Favelas sull’orlo della rivolta dopo l’ennesimo ragazzino ucciso dalla polizia. 65 i morti negli ultimi due mesi. A Rio la protesta pacifica viene repressa duramente dalla polizia militare

Dagli Stati uniti al Brasile, il grido è lo stesso: Black Lives Matter, Vidas Negras Importam. E se nel colosso latinoamericano non è ancora esplosa una rivolta come quella che sta infiammando gli Usa, non mancano però le proteste contro la politica di sterminio della popolazione nera nelle favelas.

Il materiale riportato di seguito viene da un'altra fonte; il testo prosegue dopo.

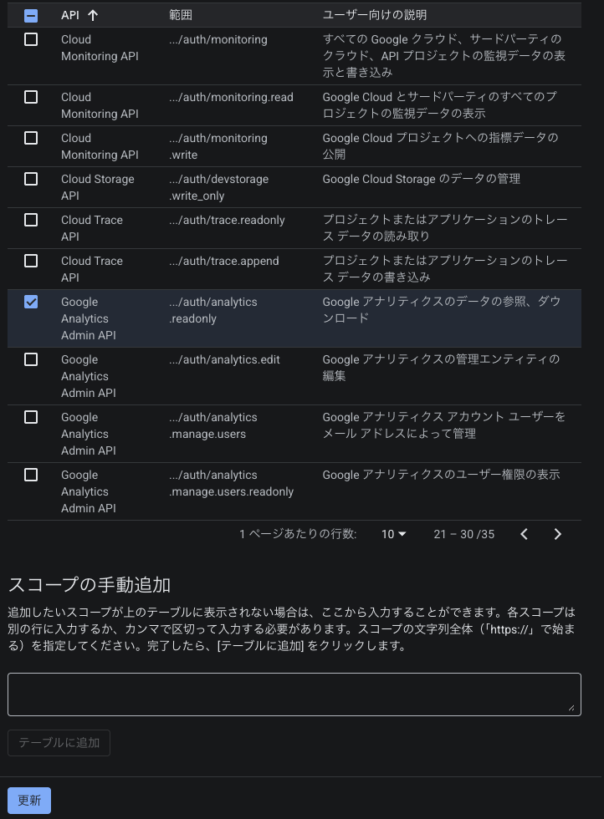Screen dimensions: 604x819
Task: Click the テーブルに追加 button
Action: 59,742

A SCATENARLE, IN BRASILE, è stato l’assassinio del 14enne João Pedro Mattos durante un’operazione di polizia avvenuta il 18 maggio nel Morro do Salgueiro, Rio de Janeiro, quando alcuni agenti hanno fatto irruzione nella casa degli zii in cui il giovane stava giocando, sparando e lanciando granate.

Ma João Pedro, il ragazzo che sognava di fare l’avvocato, è solo l’ultimo di un lungo elenco di minorenni uccisi in brutali interventi di sicurezza pubblica nelle favelas di Rio, come Ágatha Felix, la bambina di 8 anni dal volto radioso morta durante una sparatoria lo scorso settembre, o, ancora prima, Jenifer Cilene Gomes, 11 anni, raggiunta da un colpo di arma da fuoco mentre sbucciava cipolle sulla porta del bar di famiglia, o Kauã Rozário, 11 anni anche lui, ucciso mentre se ne andava in giro in bici. E tanti altri giovani neri, di cui non si conosce neppure il nome, assassinati al ritmo di uno ogni 23 minuti, nell’indifferenza generale, «come se nulla stesse avvenendo», secondo le parole di Ana Paula Oliveira, madre di un ragazzo ucciso nel 2014.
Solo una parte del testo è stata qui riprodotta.